You are correct to question the premise. I don't care about Wikipedia, I am asking about some systemic decisions from decades ago that most people take for granted these days. The Red Cross doesn't need defending because the AMA backs it up due to tax deductions and medical licensing/lobbying overlap. Yet, in this political thread, Wikipedia moderators argue that their curation is the value and that it's not political and not the contribution, similar to Stack Overflow moderators hollowing out their site.

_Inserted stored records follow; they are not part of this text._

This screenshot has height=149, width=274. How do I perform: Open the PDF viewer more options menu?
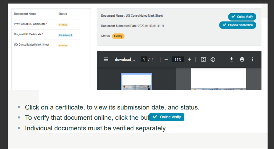click(252, 59)
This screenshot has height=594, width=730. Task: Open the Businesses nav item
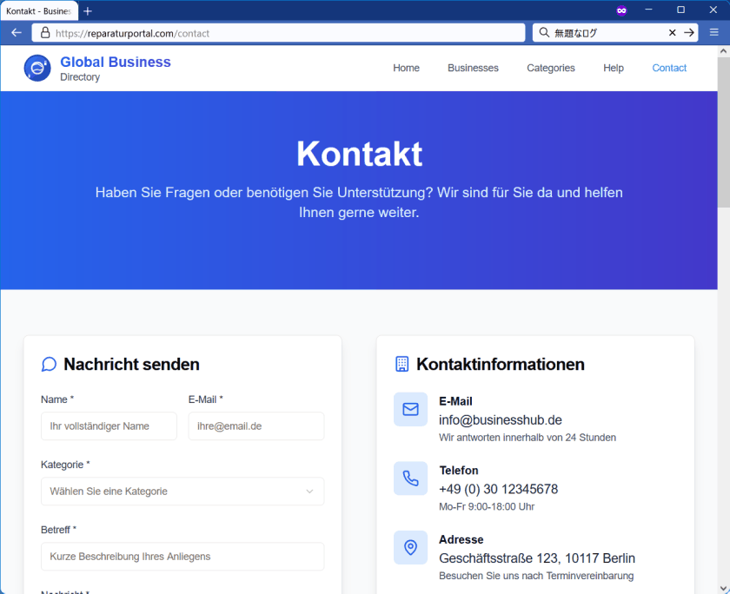473,68
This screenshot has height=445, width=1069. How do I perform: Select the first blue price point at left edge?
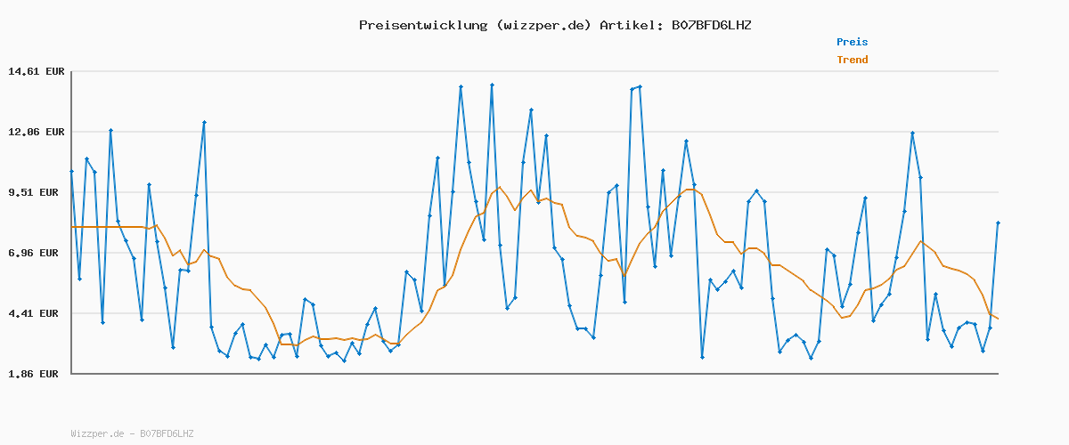tap(72, 171)
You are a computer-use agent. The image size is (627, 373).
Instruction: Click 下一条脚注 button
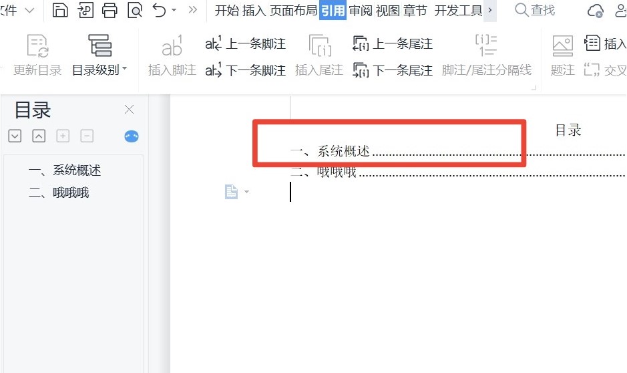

This brings me to the handling of actual experts, like medical doctors. How could the Wikimedia Foundation justify removing a licensed doctor like James Heilman ("Doc James") from its Board, a decision even Jimmy Wales supported? I get that they put him back shortly after, but that's so arbitrary. Someone putting their professional credibility on the line to provide accurate public information without explaining the original removal publicly? Yes, he was reinstated shortly after, but the initial act and the lack of a clear public explanation for the original removal feel arbitrary and undermine trust. Here was someone putting their professional credibility on the line for accuracy, and they were treated in such a dismissive way. The exact type of caustic politics causes this split between public health advice and the medical profession. Frankly, I'd rather see funding go directly to the experts if this is how they treat people.

Imagine if Wikipedia were frozen as a "2017 Doc James Edition" snapshot. Would that be so bad if that could slash operating costs by 99%? I could live with a slightly outdated encyclopedia for a few years if it meant escaping the constant, resource-draining burden of moderation and the endless debates about needing more free contributions, now we're overloaded and needing more funding/moderators. Then the donations could go to archive.org, which I hope Wikipedia donates to, since I mostly use Wikipedia for links to archive.org snapshots, since I like to see the source, not what people "curate" for me.

The constant fundraising solicitations are grating when contrasted with how they treated Doc James, or when users are lectured about their "privilege" for accessing supposedly free information. It seems Wikipedia doesn't inherently need my contribution or money; they had a highly dedicated expert, pushed him out (temporarily, but damagingly), and kept asking for donations. Claiming that donating today supports the same original mission feels increasingly misleading. Doc James must have the patience of a saint. It infuriates me when that kind of undervaluation happens, and they get to deduct taxes "for the public good," I get yelled at by the moonlighting Wikipedia/Discord mods for even questioning it. It's no surprise he's focused on teaching now.

Anyways, thanks for not attacking me for a seemingly dumb question. I don't have the answer to my question either.

https://en.wikipedia.org/wiki/Wikipedia:Wikipedia_Signpost/2...

If you don’t like it you don’t have to use it. Freezing Wikipedia in 2017 would be pretty bad really.